Dans les petits États l’inconvénient s’exagérait encore. Ils étaient empêtrés dans un réseau inextricable d’heures différentes. Le grand-duché de Luxembourg avait, par exemple, en outre des heures locales, l’heure normale de Luxembourg en usage sur quelques lignes (Prince-Henri et lignes secondaires) ; le contact de l’heure française (en retard de 15 minutes) dans la direction Luxembourg-Longwy ; le contact de l’heure belge (en retard de 7 minutes) dans la direction Arlon-Bruxelles ; sur les lignes allemandes, l’heure de Berlin (en avance de 29 minutes), pour le personnel technique.

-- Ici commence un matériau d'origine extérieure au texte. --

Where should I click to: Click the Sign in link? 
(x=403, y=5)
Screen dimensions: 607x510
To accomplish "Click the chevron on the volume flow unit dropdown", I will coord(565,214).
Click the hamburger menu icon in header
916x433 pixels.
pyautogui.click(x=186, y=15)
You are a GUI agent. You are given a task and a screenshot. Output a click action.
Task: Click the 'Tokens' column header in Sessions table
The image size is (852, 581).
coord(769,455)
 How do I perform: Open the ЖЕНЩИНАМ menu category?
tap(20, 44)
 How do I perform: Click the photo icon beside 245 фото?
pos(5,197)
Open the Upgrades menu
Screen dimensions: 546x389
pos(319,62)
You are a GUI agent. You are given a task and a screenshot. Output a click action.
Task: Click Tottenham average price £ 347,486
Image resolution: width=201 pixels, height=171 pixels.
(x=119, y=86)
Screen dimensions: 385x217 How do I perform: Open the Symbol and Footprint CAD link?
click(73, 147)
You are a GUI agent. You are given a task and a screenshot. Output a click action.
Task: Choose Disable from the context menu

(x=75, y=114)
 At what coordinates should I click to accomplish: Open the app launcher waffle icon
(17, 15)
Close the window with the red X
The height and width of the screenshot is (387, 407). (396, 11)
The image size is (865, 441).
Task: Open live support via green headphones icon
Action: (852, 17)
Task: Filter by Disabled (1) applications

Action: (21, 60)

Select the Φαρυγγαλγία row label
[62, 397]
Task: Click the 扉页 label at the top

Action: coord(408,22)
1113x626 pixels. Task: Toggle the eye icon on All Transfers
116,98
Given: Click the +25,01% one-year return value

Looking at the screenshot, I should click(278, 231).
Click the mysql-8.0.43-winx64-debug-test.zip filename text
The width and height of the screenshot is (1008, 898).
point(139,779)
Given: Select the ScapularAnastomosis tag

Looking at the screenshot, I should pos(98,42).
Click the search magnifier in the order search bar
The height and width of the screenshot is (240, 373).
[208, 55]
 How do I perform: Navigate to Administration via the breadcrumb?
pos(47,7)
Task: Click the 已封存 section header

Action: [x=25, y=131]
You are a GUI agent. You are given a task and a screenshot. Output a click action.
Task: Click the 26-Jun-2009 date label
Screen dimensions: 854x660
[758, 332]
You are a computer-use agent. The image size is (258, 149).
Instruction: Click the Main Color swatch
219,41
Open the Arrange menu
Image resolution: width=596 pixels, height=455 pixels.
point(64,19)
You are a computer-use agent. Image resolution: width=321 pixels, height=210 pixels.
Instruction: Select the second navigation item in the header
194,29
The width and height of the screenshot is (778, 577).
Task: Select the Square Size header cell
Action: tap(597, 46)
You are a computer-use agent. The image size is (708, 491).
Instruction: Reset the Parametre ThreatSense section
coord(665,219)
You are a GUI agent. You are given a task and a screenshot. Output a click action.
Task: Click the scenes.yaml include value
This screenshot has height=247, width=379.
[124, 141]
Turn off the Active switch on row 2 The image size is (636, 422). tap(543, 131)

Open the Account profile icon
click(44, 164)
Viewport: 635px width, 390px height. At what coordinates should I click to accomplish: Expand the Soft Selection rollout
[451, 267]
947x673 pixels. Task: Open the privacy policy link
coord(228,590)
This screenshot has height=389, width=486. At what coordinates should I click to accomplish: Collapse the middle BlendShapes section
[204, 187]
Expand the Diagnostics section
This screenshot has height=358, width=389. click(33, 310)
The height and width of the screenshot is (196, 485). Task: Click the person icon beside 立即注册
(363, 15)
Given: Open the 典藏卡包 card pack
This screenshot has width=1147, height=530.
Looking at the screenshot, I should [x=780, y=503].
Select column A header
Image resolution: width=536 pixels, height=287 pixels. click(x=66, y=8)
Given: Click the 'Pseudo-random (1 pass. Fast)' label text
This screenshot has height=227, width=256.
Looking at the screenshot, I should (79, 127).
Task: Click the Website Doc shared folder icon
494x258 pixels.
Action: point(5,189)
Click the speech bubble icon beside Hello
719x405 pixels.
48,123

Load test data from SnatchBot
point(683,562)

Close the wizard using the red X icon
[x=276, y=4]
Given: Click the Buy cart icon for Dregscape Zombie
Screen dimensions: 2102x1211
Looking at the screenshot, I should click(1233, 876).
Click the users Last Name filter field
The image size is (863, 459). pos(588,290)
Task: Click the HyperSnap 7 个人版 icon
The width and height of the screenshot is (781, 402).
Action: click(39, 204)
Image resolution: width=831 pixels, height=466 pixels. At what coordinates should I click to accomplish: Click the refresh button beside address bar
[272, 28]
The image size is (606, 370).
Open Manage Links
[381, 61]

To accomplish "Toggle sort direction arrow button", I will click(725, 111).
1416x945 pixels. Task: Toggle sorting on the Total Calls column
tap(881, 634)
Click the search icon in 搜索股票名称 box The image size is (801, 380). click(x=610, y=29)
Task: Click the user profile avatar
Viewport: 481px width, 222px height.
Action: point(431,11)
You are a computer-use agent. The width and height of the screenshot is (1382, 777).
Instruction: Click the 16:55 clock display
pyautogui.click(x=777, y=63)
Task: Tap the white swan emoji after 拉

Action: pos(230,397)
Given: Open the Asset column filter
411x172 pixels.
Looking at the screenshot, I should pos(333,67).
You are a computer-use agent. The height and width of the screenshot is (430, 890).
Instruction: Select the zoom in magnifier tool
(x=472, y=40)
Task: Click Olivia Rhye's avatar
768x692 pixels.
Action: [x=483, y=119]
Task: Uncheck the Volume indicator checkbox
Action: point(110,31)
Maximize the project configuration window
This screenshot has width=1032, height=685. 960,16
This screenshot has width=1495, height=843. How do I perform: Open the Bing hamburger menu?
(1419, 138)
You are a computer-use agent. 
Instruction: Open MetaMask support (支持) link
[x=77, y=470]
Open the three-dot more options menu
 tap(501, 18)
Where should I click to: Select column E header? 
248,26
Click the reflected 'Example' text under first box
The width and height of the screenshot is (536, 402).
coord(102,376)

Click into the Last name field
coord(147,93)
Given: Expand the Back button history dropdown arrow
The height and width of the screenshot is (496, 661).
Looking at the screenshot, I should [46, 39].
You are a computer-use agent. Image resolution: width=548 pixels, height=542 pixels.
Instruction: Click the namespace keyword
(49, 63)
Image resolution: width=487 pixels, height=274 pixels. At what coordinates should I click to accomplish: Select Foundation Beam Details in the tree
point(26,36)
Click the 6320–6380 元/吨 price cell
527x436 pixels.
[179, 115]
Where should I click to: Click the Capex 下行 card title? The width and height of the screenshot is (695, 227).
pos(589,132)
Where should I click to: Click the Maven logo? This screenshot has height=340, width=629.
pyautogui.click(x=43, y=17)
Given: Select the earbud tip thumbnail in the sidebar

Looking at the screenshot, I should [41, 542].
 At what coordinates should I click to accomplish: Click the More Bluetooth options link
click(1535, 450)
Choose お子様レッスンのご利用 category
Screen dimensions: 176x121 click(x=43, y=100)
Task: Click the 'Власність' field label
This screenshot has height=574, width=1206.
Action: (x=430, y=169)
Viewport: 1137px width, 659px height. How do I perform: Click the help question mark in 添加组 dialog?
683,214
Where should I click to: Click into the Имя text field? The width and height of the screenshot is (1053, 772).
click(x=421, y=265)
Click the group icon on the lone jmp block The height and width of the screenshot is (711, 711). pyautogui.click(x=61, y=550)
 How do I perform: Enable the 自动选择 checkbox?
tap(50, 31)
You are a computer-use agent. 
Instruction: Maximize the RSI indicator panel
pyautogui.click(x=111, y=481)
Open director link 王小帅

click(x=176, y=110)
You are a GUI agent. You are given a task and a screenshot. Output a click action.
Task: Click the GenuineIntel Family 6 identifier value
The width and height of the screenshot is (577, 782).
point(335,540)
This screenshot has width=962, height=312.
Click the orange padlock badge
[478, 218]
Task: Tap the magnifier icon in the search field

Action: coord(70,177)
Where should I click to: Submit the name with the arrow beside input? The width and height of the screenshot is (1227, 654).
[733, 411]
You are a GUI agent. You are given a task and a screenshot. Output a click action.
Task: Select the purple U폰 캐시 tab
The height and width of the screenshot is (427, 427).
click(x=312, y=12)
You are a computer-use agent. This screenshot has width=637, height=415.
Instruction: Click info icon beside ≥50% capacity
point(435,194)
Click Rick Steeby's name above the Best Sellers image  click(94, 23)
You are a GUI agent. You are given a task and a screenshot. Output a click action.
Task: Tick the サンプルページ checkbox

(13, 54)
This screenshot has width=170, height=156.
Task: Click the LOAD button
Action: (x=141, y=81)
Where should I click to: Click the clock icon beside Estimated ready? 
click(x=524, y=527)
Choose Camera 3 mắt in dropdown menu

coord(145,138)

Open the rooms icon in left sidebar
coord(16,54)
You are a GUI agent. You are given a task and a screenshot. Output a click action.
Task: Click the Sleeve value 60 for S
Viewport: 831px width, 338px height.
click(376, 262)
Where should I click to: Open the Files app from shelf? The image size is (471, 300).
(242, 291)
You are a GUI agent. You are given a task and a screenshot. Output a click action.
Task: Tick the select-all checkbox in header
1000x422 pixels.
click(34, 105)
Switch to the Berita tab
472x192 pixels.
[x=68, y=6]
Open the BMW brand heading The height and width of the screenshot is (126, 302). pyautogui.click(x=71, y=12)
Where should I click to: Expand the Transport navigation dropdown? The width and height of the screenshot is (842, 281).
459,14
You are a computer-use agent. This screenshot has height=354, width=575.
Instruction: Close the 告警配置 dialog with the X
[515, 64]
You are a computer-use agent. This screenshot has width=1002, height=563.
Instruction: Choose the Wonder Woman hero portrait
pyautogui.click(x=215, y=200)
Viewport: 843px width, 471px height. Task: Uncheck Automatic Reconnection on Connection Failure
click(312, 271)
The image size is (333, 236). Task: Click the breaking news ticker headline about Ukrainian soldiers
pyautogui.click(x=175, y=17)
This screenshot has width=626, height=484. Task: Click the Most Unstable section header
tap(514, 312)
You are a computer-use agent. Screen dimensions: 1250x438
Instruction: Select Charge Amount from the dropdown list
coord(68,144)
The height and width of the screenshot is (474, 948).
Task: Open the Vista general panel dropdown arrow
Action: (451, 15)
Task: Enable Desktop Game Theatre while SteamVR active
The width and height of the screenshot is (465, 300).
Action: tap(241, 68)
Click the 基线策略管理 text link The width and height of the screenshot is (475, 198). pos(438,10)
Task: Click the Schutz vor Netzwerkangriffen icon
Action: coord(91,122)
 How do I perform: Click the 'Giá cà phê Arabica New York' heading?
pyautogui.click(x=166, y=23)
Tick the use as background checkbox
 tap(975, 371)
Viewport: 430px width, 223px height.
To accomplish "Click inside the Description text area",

Un même train était indiqué, suivant l’horaire que l’on consultait, comme partant à des heures différentes. Sur les lignes de l’État hollandais, peu étendues cependant, on avait affaire à quatre espèces d’heures différentes. Sur le lac de Constance, dont cinq États sont riverains : la Suisse, le grand-duché de Bade, le Wurtemberg, la Bavière et l’Autriche, les voyageurs d’une rive à l’autre se trouvaient aux prises avec cinq heures officielles discordantes.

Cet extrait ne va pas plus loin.